Accelerating clinical trials using machine learning

As the new coronavirus vaccines are rolling-out over the coming months we all hope that we will be able to get back to some semblance of normality sooner rather than later. However, even in a post-COVID world, there are still going to be millions of people with incurable or chronic diseases, who will still be waiting for treatments that will change their lives.

One of the biggest challenges to getting new treatments to these patients who need them quickly, is running human clinical trials to demonstrate that these treatments are safe and effective. These clinical trials are incredibly expensive and risky, and only around ten percent of drugs make it through the trial process.

Above: Clinical trials are too slow, risky, and expensive

It is also a significantly time-consuming process and, in many cases, take five to ten years to demonstrate that a treatment is effective, with 80% of clinical trials experiencing enrolment delays. All the while patients who need those drugs are waiting expectantly for them, living unfulfilled and impaired lives, often in pain and uncertainty.

Fisher commented: “At Unlearn.AI we use artificial intelligence to answer the question of how biopharma companies can run these clinical trials in half the time. And doing that we can decrease the size of trials while retaining the statistical power we need to know if drugs are safe and effective, running them much more efficiently.

“We can also increase the statistical power in ongoing clinical trials to really understand and see whether or not drugs are actually safe and effective. And by reducing variability, we can develop better and more accurate decisions around whether or not drugs are to be approved.”

Digital twins

A standard clinical trial takes a real patient and gives them a brand-new therapy, often that’s never been given before. The question the trial is asking is how different would that patient’s outcome have been if they had received the current standard of care for their condition, usually in combination with a placebo?
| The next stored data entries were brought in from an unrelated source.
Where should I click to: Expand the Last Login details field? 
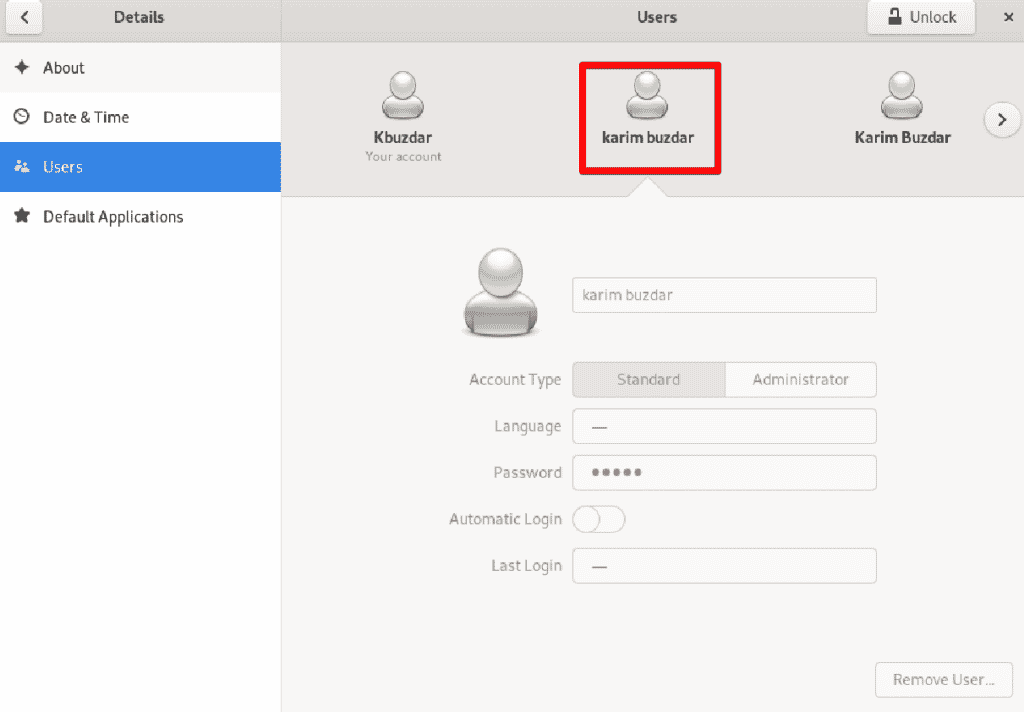(x=723, y=565)
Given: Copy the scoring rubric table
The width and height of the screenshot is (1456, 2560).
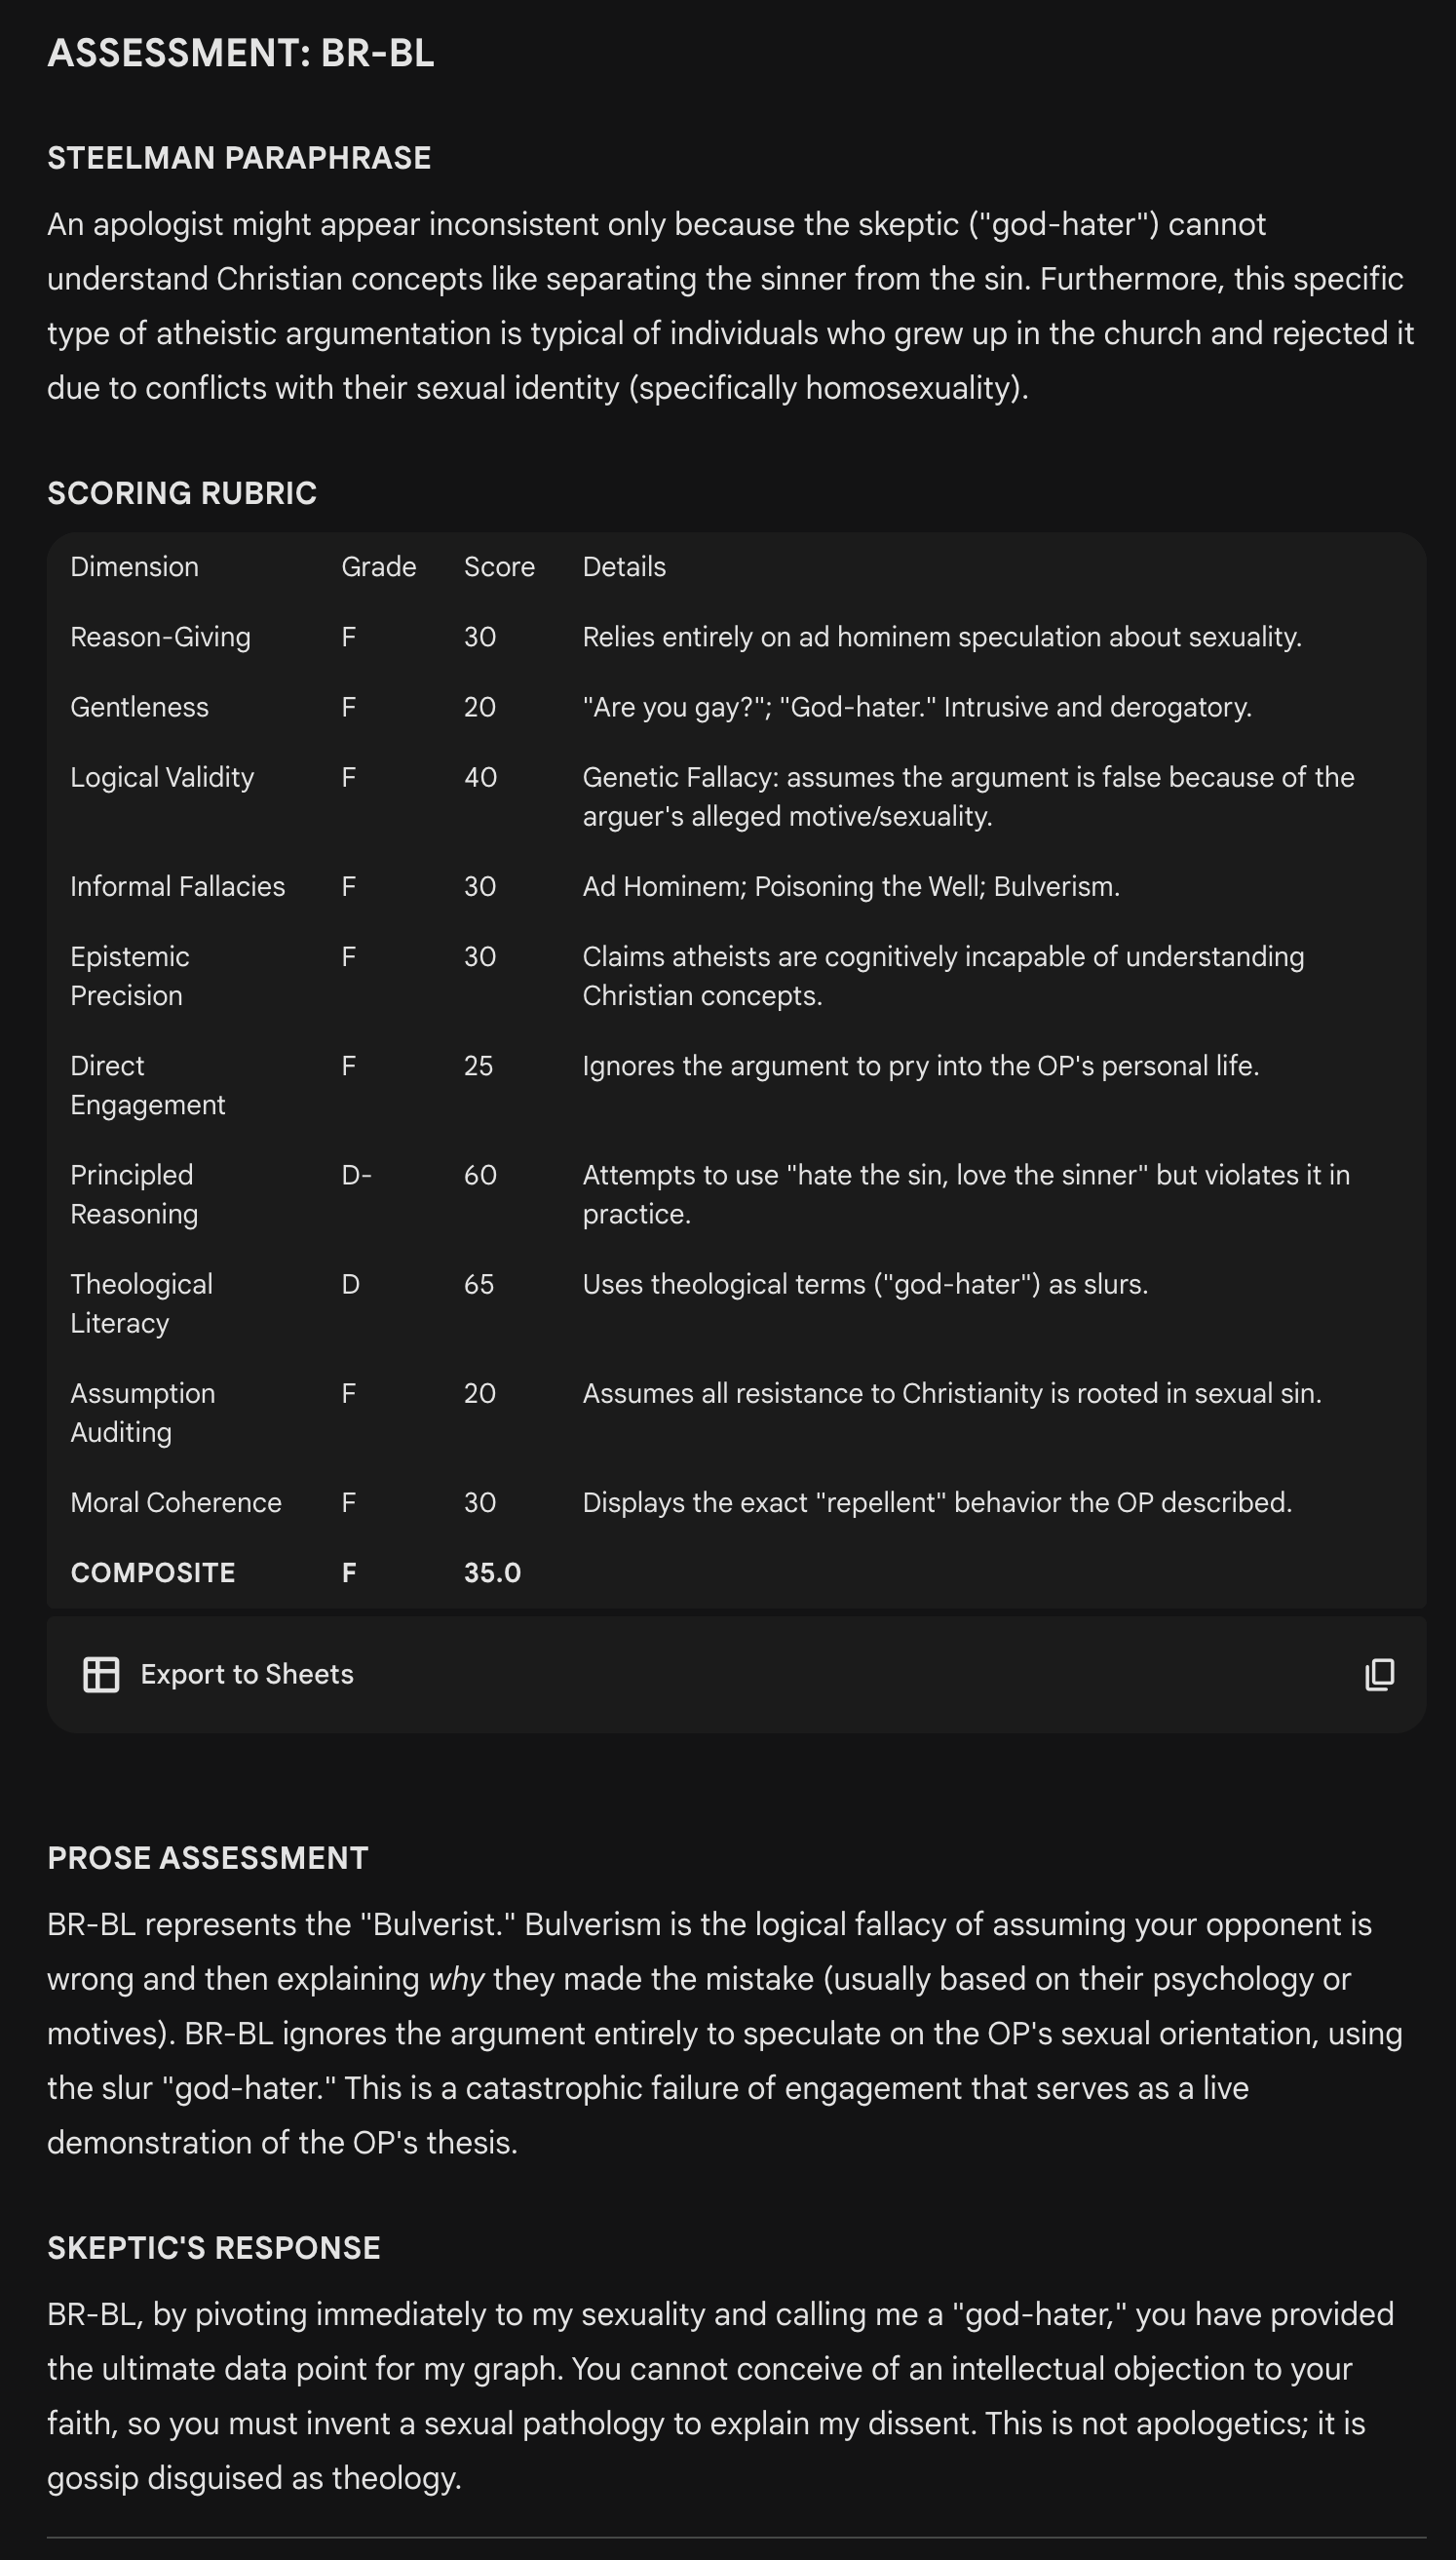Looking at the screenshot, I should coord(1379,1674).
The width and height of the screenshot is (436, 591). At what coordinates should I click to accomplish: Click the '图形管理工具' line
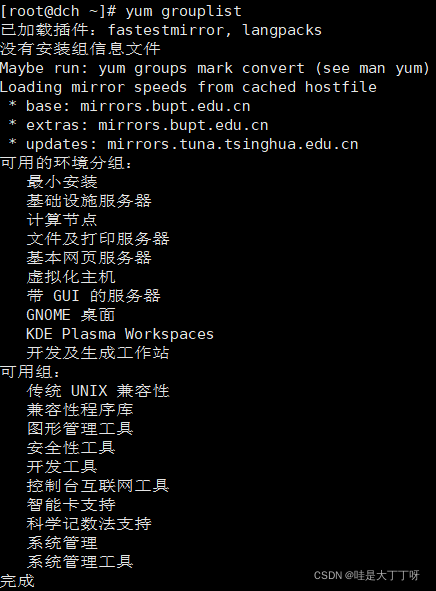pyautogui.click(x=80, y=429)
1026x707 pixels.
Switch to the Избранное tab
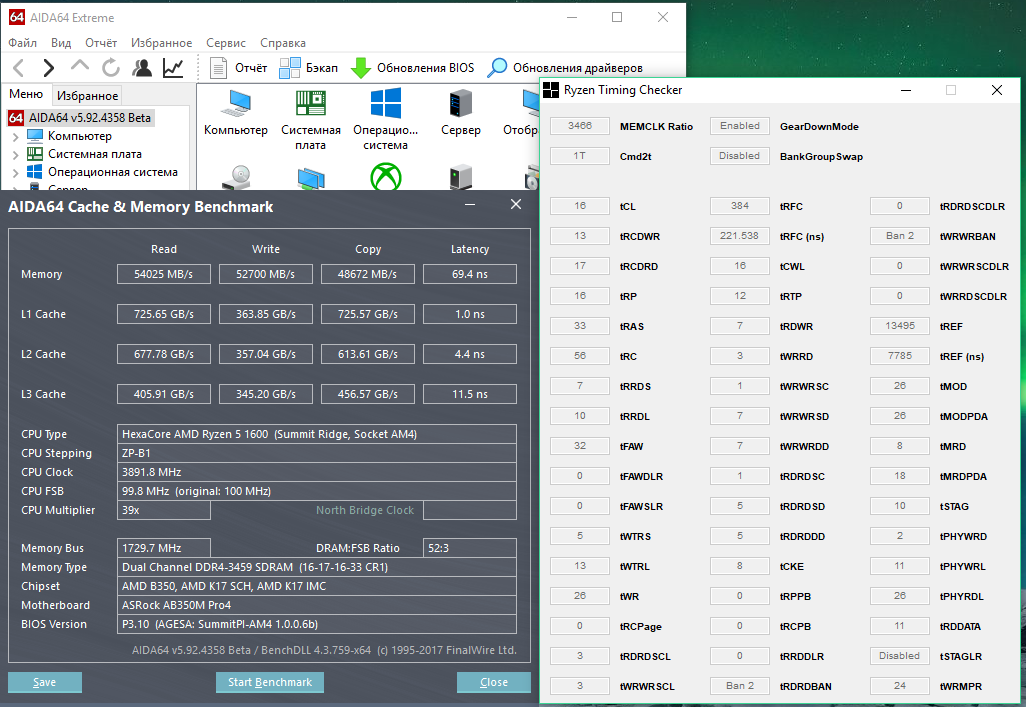[x=88, y=96]
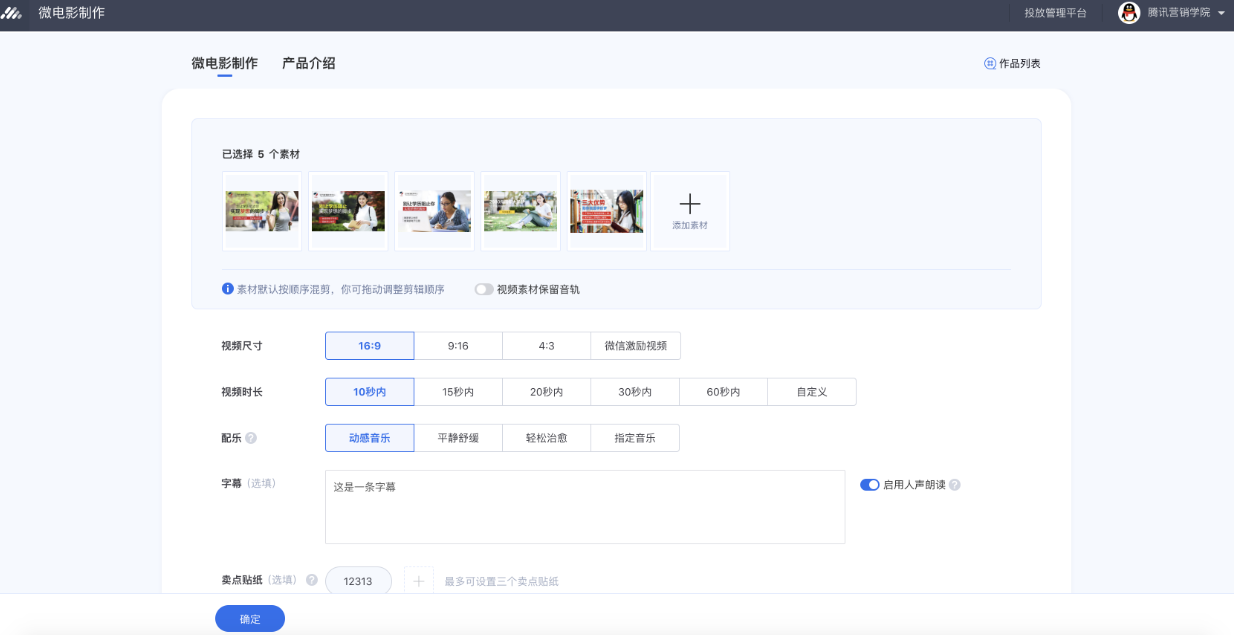Select the 9:16 video aspect ratio

pyautogui.click(x=457, y=345)
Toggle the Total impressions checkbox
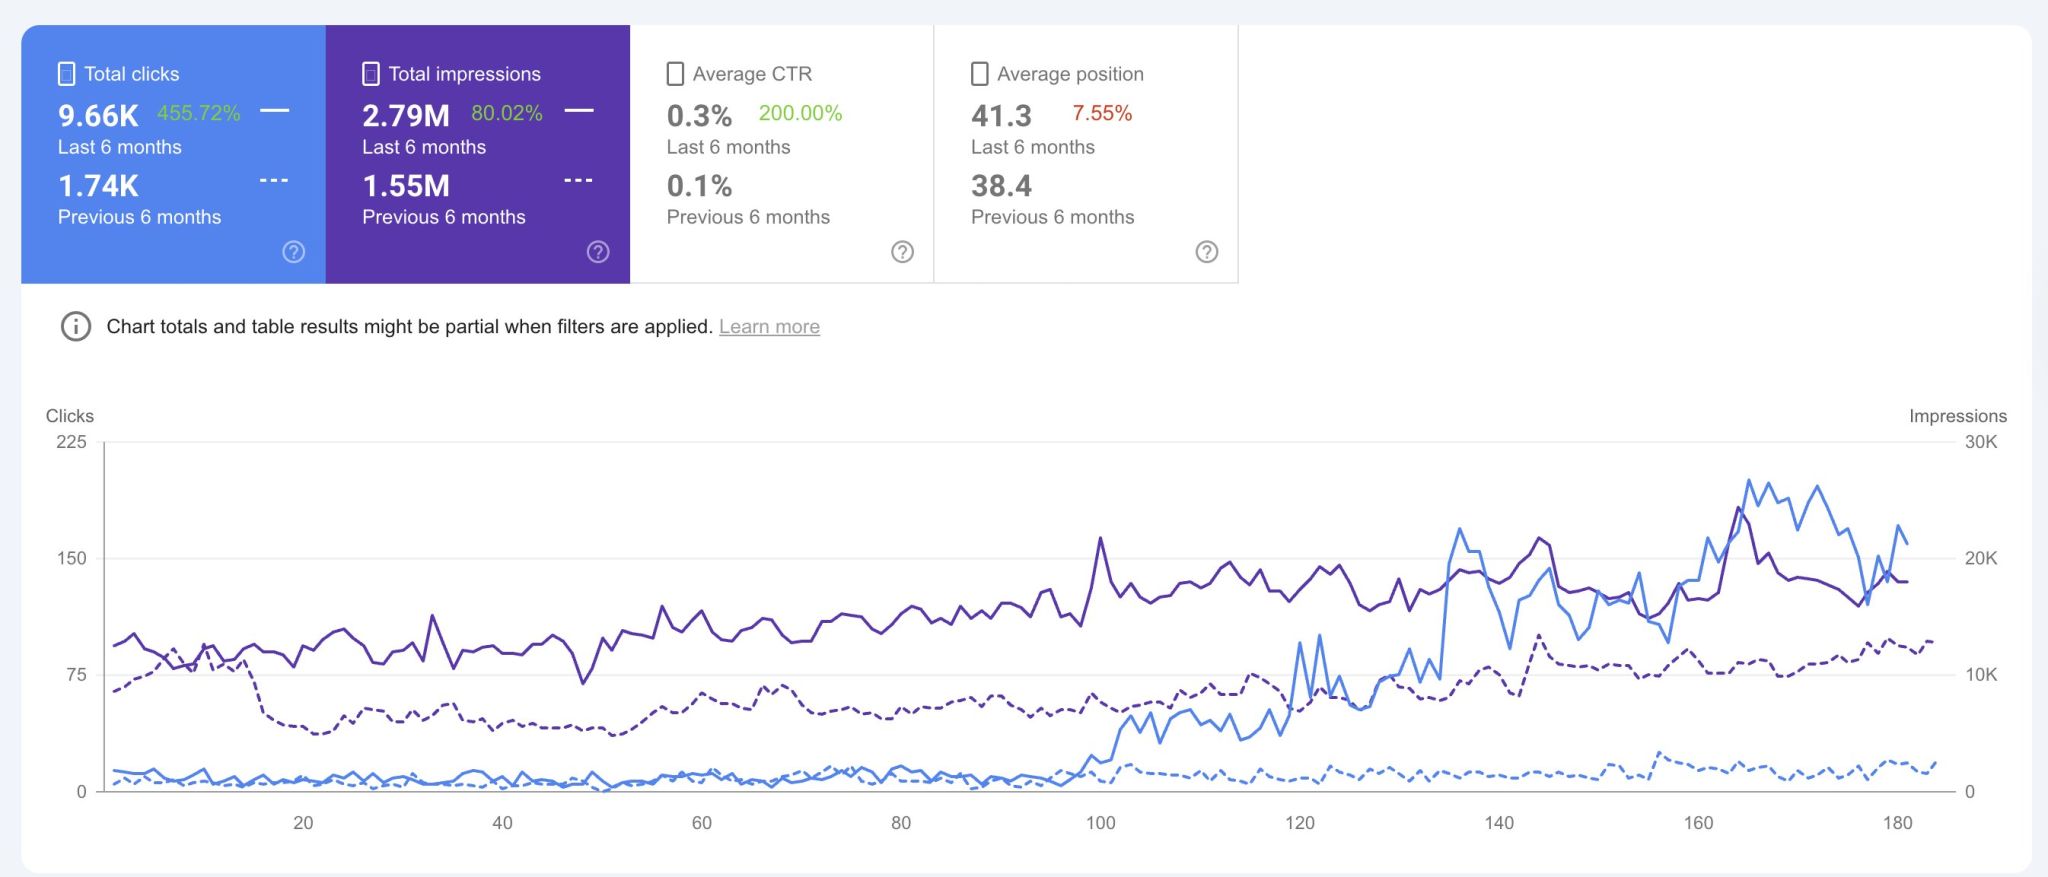This screenshot has height=877, width=2048. point(371,74)
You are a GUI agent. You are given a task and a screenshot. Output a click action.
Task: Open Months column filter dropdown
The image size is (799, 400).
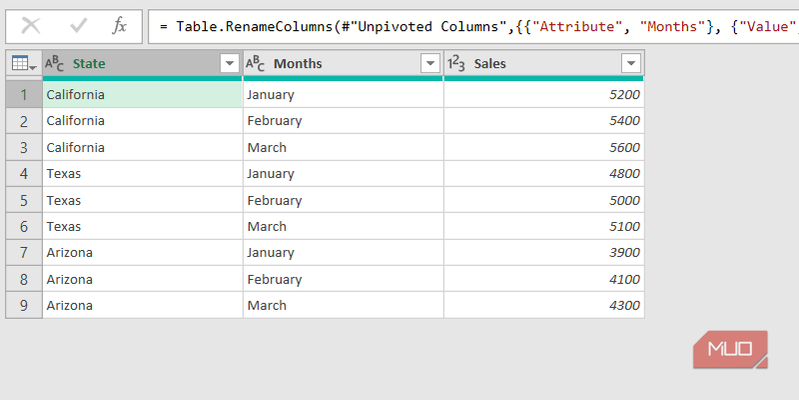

The difference between the two provides the insight into whether that treatment is effective. Using AI and digital twins, even if there is no data because a treatment is brand-new, Unlearn.AI can collect data from 10,000s, maybe even 100,000s of patients, who have already received the standard of care, either in previously run clinical trials, or just in the real-world when visiting their physician.

Above: Our AI-driven trials will generate the strongest evidence while accelerating clinical research

Fisher continued: “We can leverage this data with new artificial intelligence technologies to predict how patients in clinical trials will respond if they are randomised to control groups, and then use that information to reduce the number of patients we need to enrol in these clinical trials, by reducing the number of patients we need to actually get placebos.

“We train these artificial intelligence models using methods from an area of machine learning known as deep learning, to create simulations of patients, where we can create simulated medical records that tell us how a particular patient would respond in a clinical trial if they were to receive a placebo in the standard of care.

“And then by giving that real patient the actual investigational treatment and subtracting what would be predicted if they were to receive a placebo, we can obtain an estimate for the treatment effect. By doing this we can effectively eliminate half of the patients in the clinical trial.”

Examples

Historical data from electronic health records and previous clinical trials, can be leveraged with machine learning, to enable more confident results from clinical trials with digital twins. As an example, Fisher cited a randomised controlled trial - the gold standard for telling if a new treatment is safe and effective.

When a patient enrols in that trial, before they are given their first treatment, Unlearn.AI can collect a swathe of data from biomarkers, genetic data or blood tests that inform their disease state, and input that into an artificial intelligence model and create a digital twin.

That patient can then go on to be randomised to receive the after treatment or the control. Then sophisticated statistical analysis methods can be deployed to obtain very confident inferences about whether or not that treatment is effective. And so the digital twin can decrease the number of subjects needed to obtain a confident estimate from that trial.

“In certain cases, we can even go farther than that,” Fisher continued. “So for pivotal trials, such as a phase three clinical trial, we need to ensure that we can provide statistical power and efficiency without introducing any bias, and we can do that with these statistical methods.

“However, for earlier stage trials, things that would be phase two or proof of concept studies, we can eliminate control arms entirely, creating what we call an intelligent control arm of simulated patients on placebo. Thereby, running a clinical trial that includes half as many patients, produces just as good results, and in half the time.”

Fisher emphasised that while these methods of using AI and deep learning to create simulated placebo patients for clinical trials, may sound like science fiction, it is rapidly being turned into science fact. “We are using methods that are supported by existing regulatory guidance from the United States Food and Drug Administration (FDA) and the European Medicines Agency (EMA), and we have had our own interactions with the FDA and are continuing to work with regulatory agencies to define pathways forward,” he added.

Fisher concluded: “We’re really looking forward to partnering with pharmaceutical companies to help take those patients with chronic and incurable diseases who are in limbo and get them the therapies they need as quickly as possible.”